米国のKaruna
Therapeutics社が、先日、統合失調症患者の急性精神症状に対する治療薬として開発中のムスカリン受容体活性化剤KarXT(キサノメリンとトロスピウムとの組み合わせ)が、第II相試験において主要評価目標を達成し、来年2020年末までに第III相試験を開始する予定であると発表しました。

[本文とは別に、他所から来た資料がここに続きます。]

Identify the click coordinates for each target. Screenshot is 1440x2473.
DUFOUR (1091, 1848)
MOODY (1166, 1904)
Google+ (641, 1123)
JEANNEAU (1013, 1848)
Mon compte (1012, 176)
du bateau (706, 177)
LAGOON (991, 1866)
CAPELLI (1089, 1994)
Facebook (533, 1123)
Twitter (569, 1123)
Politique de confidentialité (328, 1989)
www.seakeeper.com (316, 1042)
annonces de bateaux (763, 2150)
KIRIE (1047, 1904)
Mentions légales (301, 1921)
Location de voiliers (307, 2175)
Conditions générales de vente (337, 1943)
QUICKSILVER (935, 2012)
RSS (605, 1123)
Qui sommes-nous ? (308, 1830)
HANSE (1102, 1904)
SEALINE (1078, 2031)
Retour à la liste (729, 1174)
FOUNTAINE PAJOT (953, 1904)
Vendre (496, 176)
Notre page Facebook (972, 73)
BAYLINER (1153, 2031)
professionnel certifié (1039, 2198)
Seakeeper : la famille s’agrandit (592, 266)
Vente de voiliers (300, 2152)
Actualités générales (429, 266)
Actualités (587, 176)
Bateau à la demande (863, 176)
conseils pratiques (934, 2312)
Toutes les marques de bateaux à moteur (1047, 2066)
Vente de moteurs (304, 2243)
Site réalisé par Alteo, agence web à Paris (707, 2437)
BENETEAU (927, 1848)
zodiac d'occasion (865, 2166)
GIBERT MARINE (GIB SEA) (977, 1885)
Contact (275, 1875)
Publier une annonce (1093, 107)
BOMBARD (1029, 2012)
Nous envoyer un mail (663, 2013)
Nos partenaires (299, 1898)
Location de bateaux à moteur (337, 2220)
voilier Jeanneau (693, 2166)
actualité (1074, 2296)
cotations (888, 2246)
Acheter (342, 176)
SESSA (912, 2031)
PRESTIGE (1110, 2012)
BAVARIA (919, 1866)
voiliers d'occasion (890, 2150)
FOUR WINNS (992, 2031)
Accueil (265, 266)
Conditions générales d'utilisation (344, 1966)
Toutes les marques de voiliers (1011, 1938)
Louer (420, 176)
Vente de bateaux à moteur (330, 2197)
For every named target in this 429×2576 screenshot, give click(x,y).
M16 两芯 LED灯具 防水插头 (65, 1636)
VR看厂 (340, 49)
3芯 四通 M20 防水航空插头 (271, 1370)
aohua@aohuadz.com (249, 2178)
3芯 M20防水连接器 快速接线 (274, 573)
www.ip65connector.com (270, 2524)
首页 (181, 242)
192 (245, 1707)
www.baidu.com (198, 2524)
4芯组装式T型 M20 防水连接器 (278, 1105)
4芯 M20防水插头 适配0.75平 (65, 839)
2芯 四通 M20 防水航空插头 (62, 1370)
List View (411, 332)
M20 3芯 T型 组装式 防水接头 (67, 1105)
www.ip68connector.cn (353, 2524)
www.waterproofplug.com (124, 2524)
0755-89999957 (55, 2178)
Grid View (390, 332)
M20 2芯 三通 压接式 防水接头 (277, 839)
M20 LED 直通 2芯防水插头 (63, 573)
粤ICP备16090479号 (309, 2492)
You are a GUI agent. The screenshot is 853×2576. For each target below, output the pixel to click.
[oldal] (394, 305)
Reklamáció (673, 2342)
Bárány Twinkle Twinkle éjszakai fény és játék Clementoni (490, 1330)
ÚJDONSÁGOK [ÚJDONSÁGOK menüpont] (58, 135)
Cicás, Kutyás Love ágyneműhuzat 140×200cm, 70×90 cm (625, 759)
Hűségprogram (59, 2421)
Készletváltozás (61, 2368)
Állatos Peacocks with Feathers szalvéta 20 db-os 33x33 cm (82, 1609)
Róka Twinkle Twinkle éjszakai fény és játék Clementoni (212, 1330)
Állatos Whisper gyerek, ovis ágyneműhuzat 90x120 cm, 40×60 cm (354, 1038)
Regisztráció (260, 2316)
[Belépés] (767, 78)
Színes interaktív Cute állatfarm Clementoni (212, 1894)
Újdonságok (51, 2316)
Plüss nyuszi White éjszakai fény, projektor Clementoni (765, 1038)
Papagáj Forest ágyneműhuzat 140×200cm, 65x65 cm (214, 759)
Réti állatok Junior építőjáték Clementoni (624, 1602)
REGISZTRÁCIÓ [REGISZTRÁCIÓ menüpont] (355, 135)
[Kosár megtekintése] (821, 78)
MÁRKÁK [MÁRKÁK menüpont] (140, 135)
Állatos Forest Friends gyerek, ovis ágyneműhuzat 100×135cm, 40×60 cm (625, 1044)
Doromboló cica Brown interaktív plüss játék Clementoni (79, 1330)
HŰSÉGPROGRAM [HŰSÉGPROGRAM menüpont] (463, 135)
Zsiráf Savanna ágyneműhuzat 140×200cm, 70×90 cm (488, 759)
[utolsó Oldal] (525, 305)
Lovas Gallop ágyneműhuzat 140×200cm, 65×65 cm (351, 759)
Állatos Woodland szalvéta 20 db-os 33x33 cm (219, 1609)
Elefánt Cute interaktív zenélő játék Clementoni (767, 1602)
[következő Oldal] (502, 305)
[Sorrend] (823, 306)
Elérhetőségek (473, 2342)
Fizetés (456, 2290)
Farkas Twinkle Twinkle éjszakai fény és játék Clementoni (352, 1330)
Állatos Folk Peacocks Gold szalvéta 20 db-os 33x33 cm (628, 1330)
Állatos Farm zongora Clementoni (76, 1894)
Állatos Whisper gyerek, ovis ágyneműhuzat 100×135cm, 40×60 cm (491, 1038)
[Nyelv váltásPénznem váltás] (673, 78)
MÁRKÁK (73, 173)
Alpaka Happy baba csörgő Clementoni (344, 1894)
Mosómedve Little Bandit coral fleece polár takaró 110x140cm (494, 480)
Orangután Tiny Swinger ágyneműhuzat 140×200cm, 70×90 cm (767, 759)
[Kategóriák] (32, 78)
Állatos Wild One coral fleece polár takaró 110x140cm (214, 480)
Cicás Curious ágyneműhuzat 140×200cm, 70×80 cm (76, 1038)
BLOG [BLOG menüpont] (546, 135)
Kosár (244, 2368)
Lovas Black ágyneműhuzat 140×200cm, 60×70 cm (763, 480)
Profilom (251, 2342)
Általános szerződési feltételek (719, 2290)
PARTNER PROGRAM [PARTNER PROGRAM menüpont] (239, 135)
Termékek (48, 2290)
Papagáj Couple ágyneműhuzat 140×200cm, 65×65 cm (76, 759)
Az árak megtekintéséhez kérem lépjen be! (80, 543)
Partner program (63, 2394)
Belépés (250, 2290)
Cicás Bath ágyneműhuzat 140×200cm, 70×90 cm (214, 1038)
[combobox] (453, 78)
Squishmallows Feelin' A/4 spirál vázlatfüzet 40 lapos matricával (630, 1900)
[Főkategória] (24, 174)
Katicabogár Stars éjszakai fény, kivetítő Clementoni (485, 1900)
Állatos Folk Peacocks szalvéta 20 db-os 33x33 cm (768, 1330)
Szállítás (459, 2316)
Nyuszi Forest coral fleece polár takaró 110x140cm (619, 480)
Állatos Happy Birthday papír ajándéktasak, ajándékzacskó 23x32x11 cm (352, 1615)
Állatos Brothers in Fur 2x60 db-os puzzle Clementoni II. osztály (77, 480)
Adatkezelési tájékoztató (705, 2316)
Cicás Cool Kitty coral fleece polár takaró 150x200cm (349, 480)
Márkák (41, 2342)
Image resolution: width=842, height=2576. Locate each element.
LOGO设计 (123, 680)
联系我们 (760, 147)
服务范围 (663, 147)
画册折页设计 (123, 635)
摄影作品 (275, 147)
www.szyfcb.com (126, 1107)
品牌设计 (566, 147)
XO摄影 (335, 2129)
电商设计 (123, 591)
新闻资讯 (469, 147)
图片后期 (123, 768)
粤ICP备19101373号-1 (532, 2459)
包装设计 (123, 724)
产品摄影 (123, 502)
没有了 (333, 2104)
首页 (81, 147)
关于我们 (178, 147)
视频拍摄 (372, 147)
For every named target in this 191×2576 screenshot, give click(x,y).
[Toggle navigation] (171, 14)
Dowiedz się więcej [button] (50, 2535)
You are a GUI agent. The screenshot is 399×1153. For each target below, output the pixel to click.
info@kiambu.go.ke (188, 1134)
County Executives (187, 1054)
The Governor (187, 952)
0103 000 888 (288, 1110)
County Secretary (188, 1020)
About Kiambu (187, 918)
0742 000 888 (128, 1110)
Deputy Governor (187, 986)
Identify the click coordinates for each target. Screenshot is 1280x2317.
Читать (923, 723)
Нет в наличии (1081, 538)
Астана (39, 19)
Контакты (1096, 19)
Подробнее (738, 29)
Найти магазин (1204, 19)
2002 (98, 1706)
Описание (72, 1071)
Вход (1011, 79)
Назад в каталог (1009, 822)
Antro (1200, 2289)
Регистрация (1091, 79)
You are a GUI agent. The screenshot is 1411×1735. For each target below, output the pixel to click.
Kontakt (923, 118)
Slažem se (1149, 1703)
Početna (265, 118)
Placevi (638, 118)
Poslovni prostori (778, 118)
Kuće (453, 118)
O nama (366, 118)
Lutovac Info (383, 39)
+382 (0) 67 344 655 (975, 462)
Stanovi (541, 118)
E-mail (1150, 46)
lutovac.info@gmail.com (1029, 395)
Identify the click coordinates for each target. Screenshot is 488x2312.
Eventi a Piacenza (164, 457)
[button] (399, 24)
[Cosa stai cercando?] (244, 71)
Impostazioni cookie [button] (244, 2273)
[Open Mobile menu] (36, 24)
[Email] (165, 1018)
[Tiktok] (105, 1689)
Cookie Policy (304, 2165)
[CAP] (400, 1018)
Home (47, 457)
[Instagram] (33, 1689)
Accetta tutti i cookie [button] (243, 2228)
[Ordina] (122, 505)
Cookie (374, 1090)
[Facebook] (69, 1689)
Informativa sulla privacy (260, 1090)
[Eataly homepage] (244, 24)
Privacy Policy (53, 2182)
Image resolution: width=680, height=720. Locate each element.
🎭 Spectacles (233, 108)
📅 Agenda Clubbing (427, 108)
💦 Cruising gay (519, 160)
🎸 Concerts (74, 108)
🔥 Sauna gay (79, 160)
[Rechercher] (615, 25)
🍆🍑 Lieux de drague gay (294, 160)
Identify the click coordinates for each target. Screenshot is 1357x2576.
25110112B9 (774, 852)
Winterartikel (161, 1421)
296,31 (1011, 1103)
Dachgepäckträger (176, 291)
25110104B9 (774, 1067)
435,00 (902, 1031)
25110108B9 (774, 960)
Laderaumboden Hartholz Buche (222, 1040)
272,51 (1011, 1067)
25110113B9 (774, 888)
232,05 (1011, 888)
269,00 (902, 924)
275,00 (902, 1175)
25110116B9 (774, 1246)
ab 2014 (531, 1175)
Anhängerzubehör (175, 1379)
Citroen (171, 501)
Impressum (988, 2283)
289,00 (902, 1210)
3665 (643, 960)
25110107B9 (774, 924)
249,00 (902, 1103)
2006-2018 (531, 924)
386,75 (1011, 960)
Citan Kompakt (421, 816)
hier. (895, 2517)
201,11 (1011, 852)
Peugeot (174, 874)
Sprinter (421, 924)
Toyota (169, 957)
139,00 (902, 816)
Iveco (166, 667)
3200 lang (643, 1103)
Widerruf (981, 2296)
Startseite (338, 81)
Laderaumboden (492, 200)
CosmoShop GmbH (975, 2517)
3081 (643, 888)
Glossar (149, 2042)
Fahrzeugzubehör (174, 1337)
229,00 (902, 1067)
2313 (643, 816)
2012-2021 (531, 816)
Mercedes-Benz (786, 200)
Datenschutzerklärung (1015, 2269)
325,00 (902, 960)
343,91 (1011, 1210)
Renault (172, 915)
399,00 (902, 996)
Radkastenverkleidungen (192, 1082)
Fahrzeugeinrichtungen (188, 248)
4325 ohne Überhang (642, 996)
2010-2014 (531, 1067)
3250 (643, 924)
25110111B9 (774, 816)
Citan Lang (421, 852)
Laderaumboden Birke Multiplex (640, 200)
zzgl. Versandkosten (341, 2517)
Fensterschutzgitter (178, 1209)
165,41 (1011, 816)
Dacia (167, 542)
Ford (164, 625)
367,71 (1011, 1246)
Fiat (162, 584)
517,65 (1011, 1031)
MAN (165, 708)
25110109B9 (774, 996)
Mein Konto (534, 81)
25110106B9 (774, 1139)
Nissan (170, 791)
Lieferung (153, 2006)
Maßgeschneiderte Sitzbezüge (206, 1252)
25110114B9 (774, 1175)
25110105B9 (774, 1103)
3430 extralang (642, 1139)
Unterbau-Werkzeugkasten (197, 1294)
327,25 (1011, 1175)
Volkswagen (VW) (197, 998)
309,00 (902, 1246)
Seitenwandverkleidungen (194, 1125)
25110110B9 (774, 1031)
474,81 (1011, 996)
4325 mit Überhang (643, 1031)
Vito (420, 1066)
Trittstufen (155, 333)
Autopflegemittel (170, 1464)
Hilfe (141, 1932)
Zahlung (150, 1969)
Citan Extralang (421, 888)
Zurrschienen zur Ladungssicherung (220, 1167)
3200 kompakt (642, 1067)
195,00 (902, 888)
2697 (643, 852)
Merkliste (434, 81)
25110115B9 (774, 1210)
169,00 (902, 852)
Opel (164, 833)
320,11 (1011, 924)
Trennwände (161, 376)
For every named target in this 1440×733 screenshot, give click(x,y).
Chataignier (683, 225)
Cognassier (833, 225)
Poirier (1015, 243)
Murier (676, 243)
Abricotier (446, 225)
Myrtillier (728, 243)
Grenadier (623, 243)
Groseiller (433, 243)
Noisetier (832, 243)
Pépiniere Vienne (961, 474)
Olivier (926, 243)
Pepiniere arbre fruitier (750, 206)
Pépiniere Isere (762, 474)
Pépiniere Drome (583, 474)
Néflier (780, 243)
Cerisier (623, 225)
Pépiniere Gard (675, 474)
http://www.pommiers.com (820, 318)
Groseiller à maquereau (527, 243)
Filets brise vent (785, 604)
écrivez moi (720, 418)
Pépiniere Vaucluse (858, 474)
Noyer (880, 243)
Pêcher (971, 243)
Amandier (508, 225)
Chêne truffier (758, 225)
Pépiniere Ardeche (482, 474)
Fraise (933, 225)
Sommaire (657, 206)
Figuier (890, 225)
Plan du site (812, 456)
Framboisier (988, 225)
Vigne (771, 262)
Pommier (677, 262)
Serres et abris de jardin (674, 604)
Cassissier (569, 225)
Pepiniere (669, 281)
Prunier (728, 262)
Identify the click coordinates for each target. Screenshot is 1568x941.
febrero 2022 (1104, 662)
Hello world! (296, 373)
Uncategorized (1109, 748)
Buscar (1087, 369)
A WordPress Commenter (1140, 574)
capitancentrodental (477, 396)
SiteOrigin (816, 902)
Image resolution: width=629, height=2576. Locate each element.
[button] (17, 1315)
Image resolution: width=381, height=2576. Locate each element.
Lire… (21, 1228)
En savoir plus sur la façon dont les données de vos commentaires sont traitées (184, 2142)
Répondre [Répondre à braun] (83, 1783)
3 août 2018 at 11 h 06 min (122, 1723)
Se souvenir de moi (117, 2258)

キサノメリンはかつて米製薬会社イーライリリーが開発していたM1受容体作動薬で、その臨床試験において脳のムスカリン性アセチルコリン1(M1)受容体の活性が認知機能の改善につながることが科学的に立証されたものの、M1以外の他のムスカリン受容体も同時に活性化してしまい、さまざまな副作用を引き起こすため治療薬としての開発は中止されていました。
しかし、この度のKaruna
Therapeautics社の発表はムスカリン受容体をターゲットにした新たな治療法の可能性を証明するものであり、選択的にM1、M4両方に作用する当社提携先のアラガン社が開発中のM1・M4作動薬による治療効果への期待を高める結果と考えています。
また、11月19日付のInformaPharmaの記事では、現在、臨床開発段階にある中枢神経障害を対象としたムスカリン作動薬はまだ非常に少なく、そのうちの一つとしてアラガン社が開発中のM1・M4が紹介されています。